State Trunk Highway 165 (STH-165, commonly known as Highway 165 or WIS 65) is a highway in far southeastern Wisconsin connecting Pleasant Prairie, south of Kenosha, with Interstate 94/Interstate 41/US Highway 41 (I-94/I-41/US 41); the roadway continues westward as County Trunk Highway q (CTH-Q) until it ends at US 45 near Pikeville. The areas served by this connecting route are a commercial area near the Interstate which is adjacent to a growing industrial park between the Interstate and WIS 31 (Green Bay Road) to the east; and a predominantly residential area between WIS 31 and WIS 32 (Sheridan Road) near the shore of Lake Michigan.

Route description
WIS 165 runs east-west in Pleasant Prairie.
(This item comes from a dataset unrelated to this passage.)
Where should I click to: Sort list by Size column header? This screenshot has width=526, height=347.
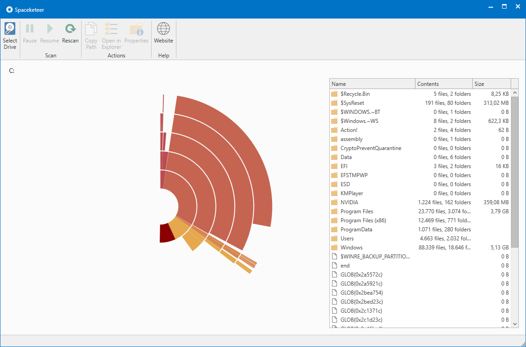pos(491,84)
Between its eastern terminus at WIS 32 and WIS 31, it is an undivided highway. West of WIS 31, it becomes a multi-lane divided highway until its western terminus at an interchange with I-41/I-94/US 41. West of I-41/I-94/US 41, it continues west as CTH-Q.

History

The first WIS 165 in Wisconsin was a short connector between US 41 and WIS 55 in the present-day village of Germantown in 1926. In 1953, the designation was removed from this stretch of highway when the US 41/US 45 concurrency was routed to its present alignment.

Before it was numbered as a Wisconsin Highway, much of the current WIS 165 was designated as CTH-Q. A section near the Des Plaines River was constructed in 1988. The current WIS 165 was numbered in 1990, the same year nearby WIS 174 was decommissioned. In 2017, the section between Corporate Drive and Terwall Terrace was widened to four lanes, making all of the highway west of WIS 31 four lanes.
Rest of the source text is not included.